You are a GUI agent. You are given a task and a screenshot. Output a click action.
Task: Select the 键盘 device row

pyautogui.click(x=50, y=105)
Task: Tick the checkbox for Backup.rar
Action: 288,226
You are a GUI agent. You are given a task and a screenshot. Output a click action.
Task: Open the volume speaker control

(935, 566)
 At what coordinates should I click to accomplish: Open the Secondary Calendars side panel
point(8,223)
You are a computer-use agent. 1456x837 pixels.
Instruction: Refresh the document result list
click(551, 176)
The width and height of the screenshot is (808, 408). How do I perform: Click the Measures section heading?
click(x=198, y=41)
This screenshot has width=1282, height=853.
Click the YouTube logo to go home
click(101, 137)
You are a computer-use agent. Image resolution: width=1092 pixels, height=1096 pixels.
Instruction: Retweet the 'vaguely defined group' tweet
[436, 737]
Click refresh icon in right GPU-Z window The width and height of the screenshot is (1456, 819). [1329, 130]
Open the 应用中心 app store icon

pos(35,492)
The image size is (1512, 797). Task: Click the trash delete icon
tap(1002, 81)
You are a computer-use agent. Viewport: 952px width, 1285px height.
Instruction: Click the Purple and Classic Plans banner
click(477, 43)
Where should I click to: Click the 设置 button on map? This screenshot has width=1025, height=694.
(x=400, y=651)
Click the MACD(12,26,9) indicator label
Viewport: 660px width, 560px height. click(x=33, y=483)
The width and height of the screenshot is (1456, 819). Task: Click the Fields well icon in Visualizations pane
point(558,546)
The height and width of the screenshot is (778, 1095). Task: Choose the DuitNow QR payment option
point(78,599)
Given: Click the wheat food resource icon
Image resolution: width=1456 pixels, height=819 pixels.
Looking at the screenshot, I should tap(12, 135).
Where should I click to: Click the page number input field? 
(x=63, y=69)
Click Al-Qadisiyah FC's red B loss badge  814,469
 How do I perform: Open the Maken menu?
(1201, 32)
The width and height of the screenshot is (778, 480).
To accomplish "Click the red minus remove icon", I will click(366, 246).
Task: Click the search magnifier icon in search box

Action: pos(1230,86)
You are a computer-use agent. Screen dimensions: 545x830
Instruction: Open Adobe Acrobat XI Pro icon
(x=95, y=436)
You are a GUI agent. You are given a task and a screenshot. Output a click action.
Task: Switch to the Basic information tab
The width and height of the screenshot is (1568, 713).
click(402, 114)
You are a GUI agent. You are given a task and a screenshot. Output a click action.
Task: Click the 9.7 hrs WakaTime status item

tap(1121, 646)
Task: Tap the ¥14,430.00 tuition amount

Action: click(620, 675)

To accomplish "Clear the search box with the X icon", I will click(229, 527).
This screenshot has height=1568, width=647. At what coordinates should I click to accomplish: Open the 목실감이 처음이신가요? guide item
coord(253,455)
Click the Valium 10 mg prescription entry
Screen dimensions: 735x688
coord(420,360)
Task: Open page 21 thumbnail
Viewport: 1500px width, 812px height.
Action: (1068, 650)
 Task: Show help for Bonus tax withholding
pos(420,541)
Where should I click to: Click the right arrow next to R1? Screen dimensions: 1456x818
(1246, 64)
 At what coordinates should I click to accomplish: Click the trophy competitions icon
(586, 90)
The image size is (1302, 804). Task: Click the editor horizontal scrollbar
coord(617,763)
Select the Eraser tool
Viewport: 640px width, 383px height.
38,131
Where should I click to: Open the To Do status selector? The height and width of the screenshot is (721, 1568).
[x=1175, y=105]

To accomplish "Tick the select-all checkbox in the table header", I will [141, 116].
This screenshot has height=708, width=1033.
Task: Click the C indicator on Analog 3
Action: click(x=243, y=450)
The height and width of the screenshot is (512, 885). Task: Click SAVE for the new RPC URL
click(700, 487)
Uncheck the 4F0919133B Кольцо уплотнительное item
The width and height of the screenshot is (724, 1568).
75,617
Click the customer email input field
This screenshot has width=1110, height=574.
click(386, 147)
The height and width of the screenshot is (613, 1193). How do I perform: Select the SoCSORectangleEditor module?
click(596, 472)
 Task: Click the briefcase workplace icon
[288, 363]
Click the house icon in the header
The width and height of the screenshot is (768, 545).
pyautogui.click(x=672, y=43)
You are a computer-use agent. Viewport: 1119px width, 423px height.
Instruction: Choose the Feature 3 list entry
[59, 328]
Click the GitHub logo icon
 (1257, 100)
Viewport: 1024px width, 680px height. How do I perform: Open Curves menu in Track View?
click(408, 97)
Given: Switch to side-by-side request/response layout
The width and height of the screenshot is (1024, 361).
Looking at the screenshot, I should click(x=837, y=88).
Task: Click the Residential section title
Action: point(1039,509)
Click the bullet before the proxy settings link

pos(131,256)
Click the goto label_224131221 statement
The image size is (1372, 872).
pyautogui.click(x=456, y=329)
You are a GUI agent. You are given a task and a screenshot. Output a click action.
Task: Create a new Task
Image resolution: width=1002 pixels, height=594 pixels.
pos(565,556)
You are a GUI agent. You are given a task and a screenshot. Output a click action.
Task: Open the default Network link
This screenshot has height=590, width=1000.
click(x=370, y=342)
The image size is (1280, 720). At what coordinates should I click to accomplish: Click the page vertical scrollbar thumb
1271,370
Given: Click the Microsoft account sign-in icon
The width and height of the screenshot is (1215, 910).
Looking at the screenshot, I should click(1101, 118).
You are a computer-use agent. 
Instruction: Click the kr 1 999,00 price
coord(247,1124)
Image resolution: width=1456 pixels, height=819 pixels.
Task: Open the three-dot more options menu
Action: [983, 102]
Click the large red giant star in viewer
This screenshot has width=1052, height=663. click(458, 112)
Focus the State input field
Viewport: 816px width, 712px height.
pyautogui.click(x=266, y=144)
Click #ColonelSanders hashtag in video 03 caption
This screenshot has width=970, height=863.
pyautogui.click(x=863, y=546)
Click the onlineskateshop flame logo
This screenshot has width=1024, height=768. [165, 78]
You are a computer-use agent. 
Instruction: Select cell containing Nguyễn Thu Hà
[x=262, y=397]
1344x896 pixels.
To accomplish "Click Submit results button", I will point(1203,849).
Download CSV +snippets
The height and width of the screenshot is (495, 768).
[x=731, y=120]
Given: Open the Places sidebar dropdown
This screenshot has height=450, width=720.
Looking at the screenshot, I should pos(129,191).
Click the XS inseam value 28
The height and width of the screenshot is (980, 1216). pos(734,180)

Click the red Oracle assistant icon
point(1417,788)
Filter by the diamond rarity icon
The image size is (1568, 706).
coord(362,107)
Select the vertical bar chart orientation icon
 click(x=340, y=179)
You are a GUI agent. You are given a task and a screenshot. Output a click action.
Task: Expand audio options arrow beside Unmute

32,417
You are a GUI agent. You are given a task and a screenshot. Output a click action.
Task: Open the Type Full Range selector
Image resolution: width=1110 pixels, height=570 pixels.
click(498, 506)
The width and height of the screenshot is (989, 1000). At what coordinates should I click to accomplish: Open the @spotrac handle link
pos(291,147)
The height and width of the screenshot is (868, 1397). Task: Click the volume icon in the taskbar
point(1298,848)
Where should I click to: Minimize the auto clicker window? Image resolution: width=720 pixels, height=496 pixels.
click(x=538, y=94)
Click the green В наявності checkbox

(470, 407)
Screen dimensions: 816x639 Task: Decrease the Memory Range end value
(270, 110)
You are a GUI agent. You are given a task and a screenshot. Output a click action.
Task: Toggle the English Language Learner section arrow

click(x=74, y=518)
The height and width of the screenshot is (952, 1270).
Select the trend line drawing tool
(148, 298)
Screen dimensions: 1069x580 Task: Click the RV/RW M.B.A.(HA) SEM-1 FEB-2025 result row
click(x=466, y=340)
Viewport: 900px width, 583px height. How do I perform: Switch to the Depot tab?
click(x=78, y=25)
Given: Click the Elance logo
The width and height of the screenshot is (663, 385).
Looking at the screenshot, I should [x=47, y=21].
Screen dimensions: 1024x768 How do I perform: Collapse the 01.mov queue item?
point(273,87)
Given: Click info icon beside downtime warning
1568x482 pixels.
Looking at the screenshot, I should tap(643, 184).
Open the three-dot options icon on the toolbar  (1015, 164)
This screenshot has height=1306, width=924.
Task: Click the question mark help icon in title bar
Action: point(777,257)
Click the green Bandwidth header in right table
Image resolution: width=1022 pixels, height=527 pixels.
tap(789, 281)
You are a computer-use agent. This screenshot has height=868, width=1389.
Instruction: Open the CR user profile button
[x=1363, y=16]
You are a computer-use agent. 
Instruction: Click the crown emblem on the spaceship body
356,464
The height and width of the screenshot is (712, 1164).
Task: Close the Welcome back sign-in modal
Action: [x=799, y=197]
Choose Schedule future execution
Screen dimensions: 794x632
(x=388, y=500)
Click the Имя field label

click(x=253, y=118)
· · · · ·
* _Given problem_
Rewrite the stretch from the line containing "Task: Tap the ¥14,430.00 tuition amount" through the line containing "Action: (1068, 650)", replacing "thumbnail" with "preview" and keeping everything else the same. Return only those lines.

* _Exercise result_
Task: Tap the ¥14,430.00 tuition amount

Action: click(620, 675)

To accomplish "Clear the search box with the X icon", I will click(229, 527).
This screenshot has height=1568, width=647. At what coordinates should I click to accomplish: Open the 목실감이 처음이신가요? guide item
coord(253,455)
Click the Valium 10 mg prescription entry
Screen dimensions: 735x688
coord(420,360)
Task: Open page 21 preview
Viewport: 1500px width, 812px height.
Action: (1068, 650)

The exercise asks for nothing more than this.